* [ASSIGNMENT] Every single record below is to be reproduced exactly.

(RECORDS FOR THIS EXERCISE begins)

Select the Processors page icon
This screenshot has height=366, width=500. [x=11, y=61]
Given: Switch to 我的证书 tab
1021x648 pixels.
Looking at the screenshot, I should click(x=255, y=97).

(RECORDS FOR THIS EXERCISE ends)

* [REPLY]
Select the Processors page icon
This screenshot has height=366, width=500. [x=11, y=61]
Given: Switch to 我的证书 tab
1021x648 pixels.
Looking at the screenshot, I should click(x=255, y=97).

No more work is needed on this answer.